[Work order]: Exact copies of all the entries are required.

Segment Start: Provided data

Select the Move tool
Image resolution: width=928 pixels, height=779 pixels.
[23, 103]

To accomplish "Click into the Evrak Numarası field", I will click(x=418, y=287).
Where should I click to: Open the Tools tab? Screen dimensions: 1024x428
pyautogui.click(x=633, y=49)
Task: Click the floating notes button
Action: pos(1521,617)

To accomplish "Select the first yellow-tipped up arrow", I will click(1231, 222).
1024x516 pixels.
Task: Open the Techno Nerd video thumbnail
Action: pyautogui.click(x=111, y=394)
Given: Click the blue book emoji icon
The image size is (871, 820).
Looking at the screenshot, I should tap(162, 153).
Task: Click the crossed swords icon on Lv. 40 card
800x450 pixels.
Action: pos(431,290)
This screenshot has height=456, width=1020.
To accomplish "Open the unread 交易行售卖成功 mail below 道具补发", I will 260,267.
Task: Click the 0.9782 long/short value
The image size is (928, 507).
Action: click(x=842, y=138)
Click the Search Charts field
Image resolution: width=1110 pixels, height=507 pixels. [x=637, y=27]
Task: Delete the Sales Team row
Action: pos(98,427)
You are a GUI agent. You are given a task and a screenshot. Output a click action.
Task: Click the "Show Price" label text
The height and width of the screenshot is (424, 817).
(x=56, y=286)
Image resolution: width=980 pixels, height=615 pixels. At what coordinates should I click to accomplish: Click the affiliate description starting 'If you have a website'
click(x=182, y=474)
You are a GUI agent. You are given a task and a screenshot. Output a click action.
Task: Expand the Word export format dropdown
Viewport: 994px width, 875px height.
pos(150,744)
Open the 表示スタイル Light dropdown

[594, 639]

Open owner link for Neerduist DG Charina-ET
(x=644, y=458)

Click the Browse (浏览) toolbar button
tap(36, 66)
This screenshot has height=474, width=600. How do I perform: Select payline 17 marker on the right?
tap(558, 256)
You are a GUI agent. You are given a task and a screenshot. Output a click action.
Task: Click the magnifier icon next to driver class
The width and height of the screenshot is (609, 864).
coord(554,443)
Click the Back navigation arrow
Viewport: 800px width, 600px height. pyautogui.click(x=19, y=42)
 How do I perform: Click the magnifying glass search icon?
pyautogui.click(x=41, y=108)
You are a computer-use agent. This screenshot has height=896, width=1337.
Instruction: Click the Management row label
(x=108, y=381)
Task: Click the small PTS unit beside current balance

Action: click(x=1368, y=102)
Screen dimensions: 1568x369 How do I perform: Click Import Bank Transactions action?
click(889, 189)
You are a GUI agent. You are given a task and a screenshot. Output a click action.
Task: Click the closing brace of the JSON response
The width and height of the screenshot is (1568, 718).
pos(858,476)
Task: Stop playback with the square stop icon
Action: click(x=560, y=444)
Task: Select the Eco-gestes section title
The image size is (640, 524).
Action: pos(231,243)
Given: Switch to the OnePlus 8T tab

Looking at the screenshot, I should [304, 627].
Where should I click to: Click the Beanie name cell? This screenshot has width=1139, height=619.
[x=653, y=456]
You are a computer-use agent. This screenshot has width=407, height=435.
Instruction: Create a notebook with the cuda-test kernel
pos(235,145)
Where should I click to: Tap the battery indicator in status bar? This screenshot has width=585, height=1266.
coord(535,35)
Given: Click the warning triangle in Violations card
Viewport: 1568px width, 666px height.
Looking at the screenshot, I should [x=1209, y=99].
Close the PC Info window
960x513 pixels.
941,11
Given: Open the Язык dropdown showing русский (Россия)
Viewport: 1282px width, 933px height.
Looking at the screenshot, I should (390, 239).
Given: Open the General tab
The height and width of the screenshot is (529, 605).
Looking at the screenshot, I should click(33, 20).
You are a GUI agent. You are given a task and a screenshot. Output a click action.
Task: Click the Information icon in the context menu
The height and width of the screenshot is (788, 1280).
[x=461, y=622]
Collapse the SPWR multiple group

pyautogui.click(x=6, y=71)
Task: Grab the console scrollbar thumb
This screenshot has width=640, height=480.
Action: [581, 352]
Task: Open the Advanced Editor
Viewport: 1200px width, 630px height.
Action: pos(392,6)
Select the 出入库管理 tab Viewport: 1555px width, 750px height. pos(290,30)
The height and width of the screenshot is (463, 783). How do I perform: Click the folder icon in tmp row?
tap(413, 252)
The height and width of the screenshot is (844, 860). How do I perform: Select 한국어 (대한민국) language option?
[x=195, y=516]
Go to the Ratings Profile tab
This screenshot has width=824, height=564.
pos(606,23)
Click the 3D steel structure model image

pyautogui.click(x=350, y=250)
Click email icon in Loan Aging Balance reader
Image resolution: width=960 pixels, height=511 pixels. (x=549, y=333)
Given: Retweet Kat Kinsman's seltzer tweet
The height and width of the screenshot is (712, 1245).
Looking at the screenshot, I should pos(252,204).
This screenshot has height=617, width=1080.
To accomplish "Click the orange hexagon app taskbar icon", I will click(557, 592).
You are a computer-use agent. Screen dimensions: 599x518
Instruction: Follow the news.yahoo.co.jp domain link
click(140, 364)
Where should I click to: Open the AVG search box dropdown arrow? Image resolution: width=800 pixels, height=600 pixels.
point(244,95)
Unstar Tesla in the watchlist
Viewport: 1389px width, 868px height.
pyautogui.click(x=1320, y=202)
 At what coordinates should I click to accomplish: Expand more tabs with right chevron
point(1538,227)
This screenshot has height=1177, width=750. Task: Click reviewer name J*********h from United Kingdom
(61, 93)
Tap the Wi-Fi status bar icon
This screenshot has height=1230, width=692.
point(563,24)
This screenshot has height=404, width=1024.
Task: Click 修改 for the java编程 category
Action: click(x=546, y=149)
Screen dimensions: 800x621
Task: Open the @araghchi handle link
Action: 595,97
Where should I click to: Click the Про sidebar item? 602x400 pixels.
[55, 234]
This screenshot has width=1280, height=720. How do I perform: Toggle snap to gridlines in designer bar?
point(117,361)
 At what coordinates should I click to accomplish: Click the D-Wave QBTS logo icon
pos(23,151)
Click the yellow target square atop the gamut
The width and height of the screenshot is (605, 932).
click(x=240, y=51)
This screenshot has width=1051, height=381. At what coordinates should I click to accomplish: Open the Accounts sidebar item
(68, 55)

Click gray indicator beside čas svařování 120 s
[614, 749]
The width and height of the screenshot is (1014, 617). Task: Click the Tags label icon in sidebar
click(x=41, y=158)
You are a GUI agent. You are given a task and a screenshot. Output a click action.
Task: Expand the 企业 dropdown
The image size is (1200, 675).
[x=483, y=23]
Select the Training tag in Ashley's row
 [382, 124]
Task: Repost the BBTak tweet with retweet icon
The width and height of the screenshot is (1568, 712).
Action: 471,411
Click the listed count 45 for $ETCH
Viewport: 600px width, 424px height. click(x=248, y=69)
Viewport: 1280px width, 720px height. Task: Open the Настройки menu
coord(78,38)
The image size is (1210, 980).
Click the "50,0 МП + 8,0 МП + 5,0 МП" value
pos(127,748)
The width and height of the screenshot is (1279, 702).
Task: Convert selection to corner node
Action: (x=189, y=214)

Segment End: Provided data

[Reply to the task]:
Select the Move tool
Image resolution: width=928 pixels, height=779 pixels.
[23, 103]

To accomplish "Click into the Evrak Numarası field", I will click(x=418, y=287).
Where should I click to: Open the Tools tab? Screen dimensions: 1024x428
pyautogui.click(x=633, y=49)
Task: Click the floating notes button
Action: pos(1521,617)

To accomplish "Select the first yellow-tipped up arrow", I will click(1231, 222).
1024x516 pixels.
Task: Open the Techno Nerd video thumbnail
Action: pyautogui.click(x=111, y=394)
Given: Click the blue book emoji icon
The image size is (871, 820).
Looking at the screenshot, I should tap(162, 153).
Task: Click the crossed swords icon on Lv. 40 card
800x450 pixels.
Action: pos(431,290)
This screenshot has height=456, width=1020.
To accomplish "Open the unread 交易行售卖成功 mail below 道具补发", I will 260,267.
Task: Click the 0.9782 long/short value
The image size is (928, 507).
Action: click(x=842, y=138)
Click the Search Charts field
Image resolution: width=1110 pixels, height=507 pixels. [x=637, y=27]
Task: Delete the Sales Team row
Action: pos(98,427)
You are a GUI agent. You are given a task and a screenshot. Output a click action.
Task: Click the "Show Price" label text
The height and width of the screenshot is (424, 817).
(x=56, y=286)
Image resolution: width=980 pixels, height=615 pixels. At what coordinates should I click to accomplish: Click the affiliate description starting 'If you have a website'
click(x=182, y=474)
You are a GUI agent. You are given a task and a screenshot. Output a click action.
Task: Expand the Word export format dropdown
Viewport: 994px width, 875px height.
pos(150,744)
Open the 表示スタイル Light dropdown

[594, 639]

Open owner link for Neerduist DG Charina-ET
(x=644, y=458)

Click the Browse (浏览) toolbar button
tap(36, 66)
This screenshot has height=474, width=600. How do I perform: Select payline 17 marker on the right?
tap(558, 256)
You are a GUI agent. You are given a task and a screenshot. Output a click action.
Task: Click the magnifier icon next to driver class
The width and height of the screenshot is (609, 864).
coord(554,443)
Click the Back navigation arrow
Viewport: 800px width, 600px height. pyautogui.click(x=19, y=42)
 How do I perform: Click the magnifying glass search icon?
pyautogui.click(x=41, y=108)
You are a computer-use agent. This screenshot has height=896, width=1337.
Instruction: Click the Management row label
(x=108, y=381)
Task: Click the small PTS unit beside current balance

Action: click(x=1368, y=102)
Screen dimensions: 1568x369 How do I perform: Click Import Bank Transactions action?
click(889, 189)
You are a GUI agent. You are given a task and a screenshot. Output a click action.
Task: Click the closing brace of the JSON response
The width and height of the screenshot is (1568, 718).
pos(858,476)
Task: Stop playback with the square stop icon
Action: click(x=560, y=444)
Task: Select the Eco-gestes section title
The image size is (640, 524).
Action: pos(231,243)
Given: Switch to the OnePlus 8T tab

Looking at the screenshot, I should [304, 627].
Where should I click to: Click the Beanie name cell? This screenshot has width=1139, height=619.
[x=653, y=456]
You are a computer-use agent. This screenshot has width=407, height=435.
Instruction: Create a notebook with the cuda-test kernel
pos(235,145)
Where should I click to: Tap the battery indicator in status bar? This screenshot has width=585, height=1266.
coord(535,35)
Given: Click the warning triangle in Violations card
Viewport: 1568px width, 666px height.
Looking at the screenshot, I should [x=1209, y=99].
Close the PC Info window
960x513 pixels.
941,11
Given: Open the Язык dropdown showing русский (Россия)
Viewport: 1282px width, 933px height.
Looking at the screenshot, I should (390, 239).
Given: Open the General tab
The height and width of the screenshot is (529, 605).
Looking at the screenshot, I should click(33, 20).
You are a GUI agent. You are given a task and a screenshot. Output a click action.
Task: Click the Information icon in the context menu
The height and width of the screenshot is (788, 1280).
[x=461, y=622]
Collapse the SPWR multiple group

pyautogui.click(x=6, y=71)
Task: Grab the console scrollbar thumb
This screenshot has width=640, height=480.
Action: [581, 352]
Task: Open the Advanced Editor
Viewport: 1200px width, 630px height.
Action: pos(392,6)
Select the 出入库管理 tab Viewport: 1555px width, 750px height. pos(290,30)
The height and width of the screenshot is (463, 783). How do I perform: Click the folder icon in tmp row?
tap(413, 252)
The height and width of the screenshot is (844, 860). How do I perform: Select 한국어 (대한민국) language option?
[x=195, y=516]
Go to the Ratings Profile tab
This screenshot has width=824, height=564.
pos(606,23)
Click the 3D steel structure model image

pyautogui.click(x=350, y=250)
Click email icon in Loan Aging Balance reader
Image resolution: width=960 pixels, height=511 pixels. (x=549, y=333)
Given: Retweet Kat Kinsman's seltzer tweet
The height and width of the screenshot is (712, 1245).
Looking at the screenshot, I should pos(252,204).
This screenshot has height=617, width=1080.
To accomplish "Click the orange hexagon app taskbar icon", I will click(557, 592).
You are a computer-use agent. Screen dimensions: 599x518
Instruction: Follow the news.yahoo.co.jp domain link
click(140, 364)
Where should I click to: Open the AVG search box dropdown arrow? Image resolution: width=800 pixels, height=600 pixels.
point(244,95)
Unstar Tesla in the watchlist
Viewport: 1389px width, 868px height.
pyautogui.click(x=1320, y=202)
 At what coordinates should I click to accomplish: Expand more tabs with right chevron
point(1538,227)
This screenshot has height=1177, width=750. Task: Click reviewer name J*********h from United Kingdom
(61, 93)
Tap the Wi-Fi status bar icon
This screenshot has height=1230, width=692.
point(563,24)
This screenshot has height=404, width=1024.
Task: Click 修改 for the java编程 category
Action: click(x=546, y=149)
Screen dimensions: 800x621
Task: Open the @araghchi handle link
Action: 595,97
Where should I click to: Click the Про sidebar item? 602x400 pixels.
[55, 234]
This screenshot has width=1280, height=720. How do I perform: Toggle snap to gridlines in designer bar?
point(117,361)
 At what coordinates should I click to accomplish: Click the D-Wave QBTS logo icon
pos(23,151)
Click the yellow target square atop the gamut
The width and height of the screenshot is (605, 932).
click(x=240, y=51)
This screenshot has width=1051, height=381. At what coordinates should I click to accomplish: Open the Accounts sidebar item
(68, 55)

Click gray indicator beside čas svařování 120 s
[614, 749]
The width and height of the screenshot is (1014, 617). Task: Click the Tags label icon in sidebar
click(x=41, y=158)
You are a GUI agent. You are given a task and a screenshot. Output a click action.
Task: Expand the 企业 dropdown
The image size is (1200, 675).
[x=483, y=23]
Select the Training tag in Ashley's row
 [382, 124]
Task: Repost the BBTak tweet with retweet icon
The width and height of the screenshot is (1568, 712).
Action: 471,411
Click the listed count 45 for $ETCH
Viewport: 600px width, 424px height. click(x=248, y=69)
Viewport: 1280px width, 720px height. Task: Open the Настройки menu
coord(78,38)
The image size is (1210, 980).
Click the "50,0 МП + 8,0 МП + 5,0 МП" value
pos(127,748)
The width and height of the screenshot is (1279, 702).
Task: Convert selection to corner node
Action: (x=189, y=214)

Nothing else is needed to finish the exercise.